Kapitalizm, işsizliği, açlığı, sefaleti dayatıyor, savaşlar çıkarıyor. İnsana kök saldığı topraklarda yaşamayı imkânsız hale getiriyor. Son çareyi tüketince insanlar, yola revan oluyorlar. “Kalırsak ölürüz, göçersek bir umut yaşarız” diye düşünüyorlar. Bu tarih boyunca böyle oldu; insanlar, üstelik küçük gruplar halinde de değil, kavimler halinde göç ettiler.
Bu öyle bir “umut yolculuğu” ki beraberinde tarifsiz trajediler yaşanıyor. Afganistan, Pakistan ve İran’dan yola düşüp Türkiye üzerinden Avrupa’ya gitme hayali kuran mültecilerin kaçakçılar tarafından günlerce aç ve susuz bir şekilde ahırlarda bekletildiği ortaya çıktı. Bir başka insanlık krizi, göçmen mezarlığına dönüşen Akdeniz’de yaşanıyor. 2014 yılından bu yana Avrupa’ya göç etmek isteyen 20 binden fazla göçmen Akdeniz’de boğularak hayatını kaybetti. Yüzbinlerce göçmen, Akdeniz ülkelerinde çadır kamplarda yaşıyor. Egemenler tarafından köpürtülen yabancı karşıtı histerinin ve beraberinde gelen lincin, kırımın kurbanı oluyor. Her yaştan ve her cinsten göçmen, sosyal haklarından mahrum şekilde düşük ücretlere çalıştırılıyor. Kız çocukları erken yaşta evlendiriliyor, ikinci eş olarak alınıp satılıyor.
Kimse durduk yere ölümü, aşağılanmayı, dövülmeyi, tecavüze uğramayı göze almaz. Kimse durduk yere ve kolayına atalarının mezarını geride bırakmaz, evini barkını, doğup büyüdüğü toprakları terk etmez. Kör bilinmezliğe doğru yolculuğa çıkmaz kimse durduk yere. Kapitalizm insanlığı ve doğayı mahvediyor. İşsizliği, açlığı, sefaleti dayatıyor, savaşlar çıkarıyor. İnsana kök saldığı topraklarda yaşamayı imkânsız hale getiriyor. Son çareyi tüketince insanlar, yola revan oluyorlar. “Kalırsak ölürüz, göçersek bir umut yaşarız” diye düşünüyorlar. Bu tarih boyunca böyle oldu; insanlar, üstelik küçük gruplar halinde de değil, kavimler halinde göç ettiler.

= Bir işaretleme veri kümesinden alınan kayıtlar =

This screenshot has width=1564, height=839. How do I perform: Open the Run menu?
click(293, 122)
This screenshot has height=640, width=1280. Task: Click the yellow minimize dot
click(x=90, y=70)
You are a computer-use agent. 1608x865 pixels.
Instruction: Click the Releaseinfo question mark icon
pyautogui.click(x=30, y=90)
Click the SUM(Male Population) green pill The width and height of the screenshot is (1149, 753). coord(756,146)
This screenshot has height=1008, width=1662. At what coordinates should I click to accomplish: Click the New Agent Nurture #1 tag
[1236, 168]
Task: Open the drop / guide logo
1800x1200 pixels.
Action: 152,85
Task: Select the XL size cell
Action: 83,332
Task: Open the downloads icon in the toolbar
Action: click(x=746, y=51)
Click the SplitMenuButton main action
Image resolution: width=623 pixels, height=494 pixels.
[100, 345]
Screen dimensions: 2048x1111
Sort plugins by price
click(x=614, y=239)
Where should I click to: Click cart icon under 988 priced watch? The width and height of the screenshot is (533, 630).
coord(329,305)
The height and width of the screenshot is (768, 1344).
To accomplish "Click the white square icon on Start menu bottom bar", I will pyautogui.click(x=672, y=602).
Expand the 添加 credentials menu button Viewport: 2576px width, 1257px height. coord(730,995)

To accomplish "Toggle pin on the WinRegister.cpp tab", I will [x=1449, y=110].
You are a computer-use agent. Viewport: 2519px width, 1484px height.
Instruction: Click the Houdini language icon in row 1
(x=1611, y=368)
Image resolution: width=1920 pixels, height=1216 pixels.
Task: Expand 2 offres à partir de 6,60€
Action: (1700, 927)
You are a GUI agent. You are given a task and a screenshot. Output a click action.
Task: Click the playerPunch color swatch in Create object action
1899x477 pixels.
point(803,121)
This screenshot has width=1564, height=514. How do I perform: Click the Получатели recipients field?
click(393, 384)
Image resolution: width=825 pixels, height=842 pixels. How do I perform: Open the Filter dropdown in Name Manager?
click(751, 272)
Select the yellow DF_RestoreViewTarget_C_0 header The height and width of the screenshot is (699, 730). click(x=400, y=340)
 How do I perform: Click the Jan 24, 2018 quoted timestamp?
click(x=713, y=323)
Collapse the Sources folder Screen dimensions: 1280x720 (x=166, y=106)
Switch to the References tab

= Görev tanımı =
Göçmenlerin çektikleri üzerine olan yazıyı, son cümlesinin ardından sürdürün.

= Görevin çıktısı =
Bugün Türkiye’de çevremizden pek çok insanın Batı’ya gitme planları yaptığını işitmiyor muyuz? Araştırmalara göre, Türkiye’de gençlerin yüzde 62,5’i eğer imkân olursa yurtdışına yerleşip orada yaşamak istediğini belirtiyor. Araştırma AKP’ye oy veren gençlerin yaklaşık yarısının, MHP’ye oy veren gençlerin yüzde 70’e yakınının iktidar partisine oy vermiş olmalarına rağmen yurtdışında, özellikle de Batı’da, yaşamak istediğini ortaya koyuyor.
Göç küresel bir sorundur, hepimizin sorunudur ve kaynağı kapitalizmdir. Koca ülkeleri, kıtaları yaşanmaz hale getiren kapitalizmdir, yarattığı büyük çelişkiler ve sorunlardır. Yoksul, örgütsüz ve bu nedenle çaresiz emekçiler yaşama tutunmak için göç ediyorlar. Bu nedenle ne tel örgüler ne duvarlar ne sınırlar ne de yasaklar göçü engelleyebilir. İkiyüzlü egemenler bu gerçeği gizleyip göçmenleri kâh ucuz işgücü olarak, kâh milliyetçiliği kışkırtmak için kullanıyorlar. İşsizlik, yoksulluk gibi can yakıcı sorunların kaynağının kapitalizm değil göçmenler olduğuna inanmamızı istiyorlar. Oysa göçmen sorununun kaynağı da çözümü de bellidir. Kapitalizm tüm duvarlarıyla, tüm sınırlarıyla birlikte yıkılmalı, insanlar güzel ve sınırsız bir dünyayı kardeşçe paylaşmalıdır.